A 0.077-kg arrow is fired horizontally. The bowstring exerts an average force of 50 N on the arrow over a distance of 0.75 m. With what speed does the arrow leave the bow?
The work done by the bow string, F * X = 50 x 0.75 Joules,
equals the kinetic energy (MV^2/2) of the arrow as it leaves the bow.
Solve for V
To find the speed at which the arrow leaves the bow, we can use the principle of work and energy. The work done on the arrow by the bowstring is equal to the change in its kinetic energy.

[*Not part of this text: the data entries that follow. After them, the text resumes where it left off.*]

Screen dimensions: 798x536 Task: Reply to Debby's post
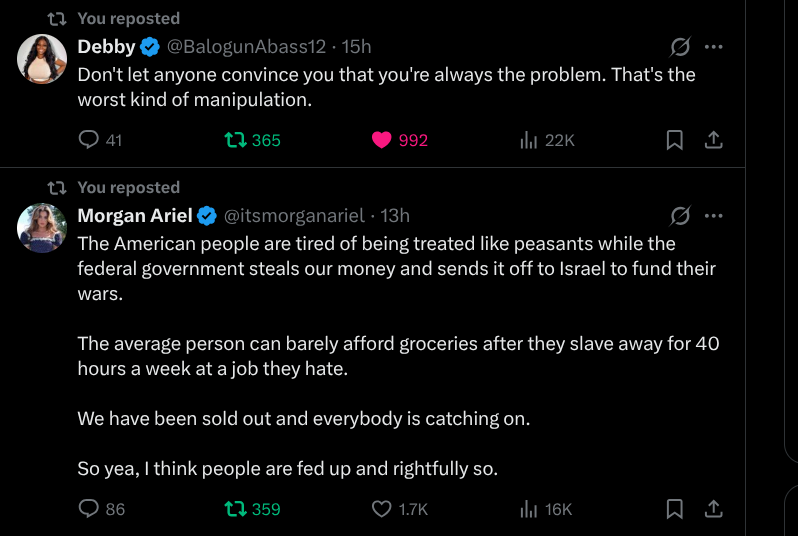click(x=89, y=140)
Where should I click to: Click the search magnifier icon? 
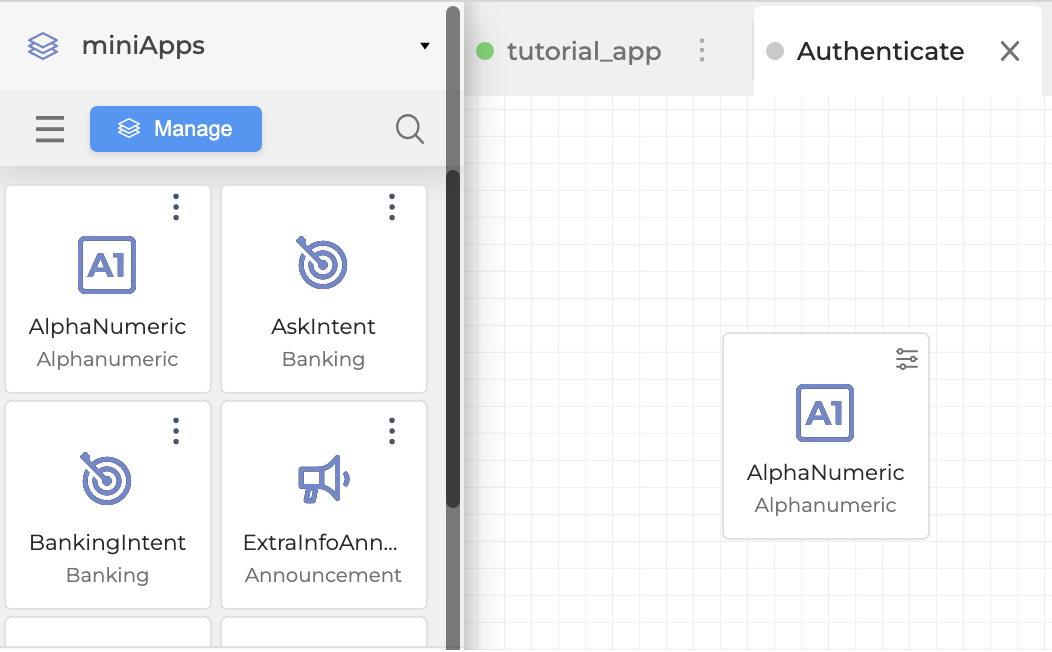tap(409, 129)
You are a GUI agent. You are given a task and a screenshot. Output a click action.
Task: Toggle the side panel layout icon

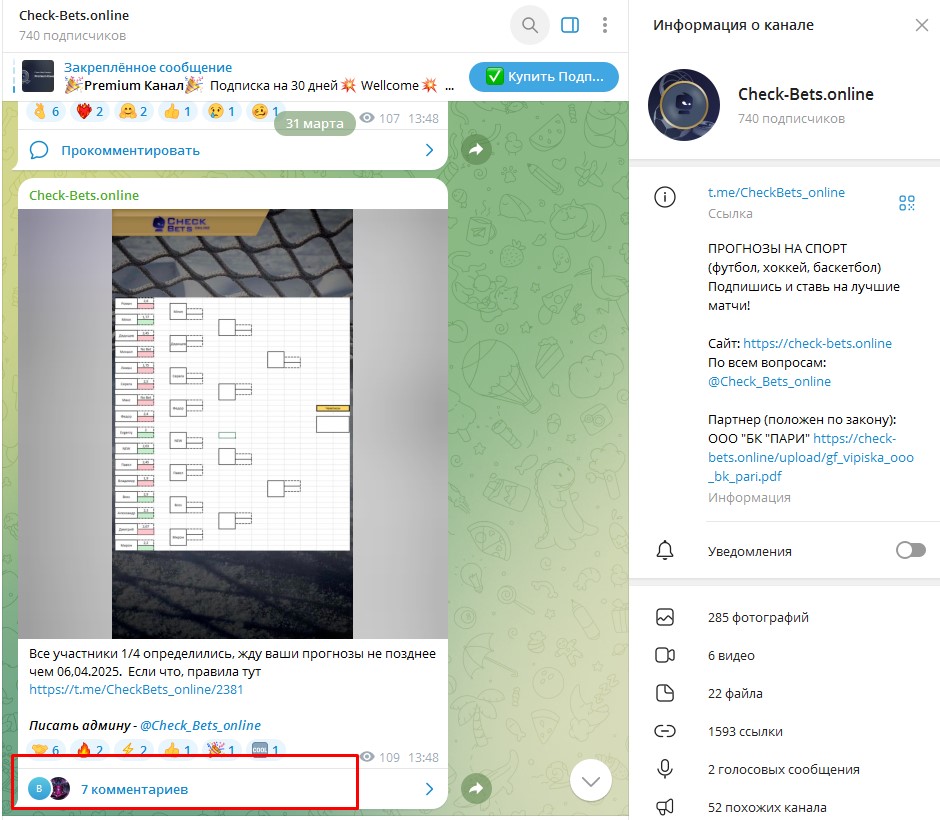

The work done on the arrow can be calculated using the formula:
Work (W) = Force (F) * Distance (d)
In this case, the force exerted by the bowstring is 50 N, and the distance over which the force is applied is 0.75 m. Plugging in these values, we get:
W = 50 N * 0.75 m
W = 37.5 J
The work done is equal to the change in kinetic energy, so we can write:
W = ΔKE
The kinetic energy (KE) of an object is given by the formula:
KE = (1/2) * mass * velocity^2
In this case, the mass of the arrow is 0.077 kg, and we need to find the velocity (v). Rearranging the formula, we get:
v = sqrt(2 * KE / mass)
Plugging in the values of the work done and the mass, we have:
v = sqrt(2 * 37.5 J / 0.077 kg)
v = sqrt(974.03 m^2/s^2)
v ≈ 31.2 m/s
Therefore, the arrow leaves the bow with a speed of approximately 31.2 m/s.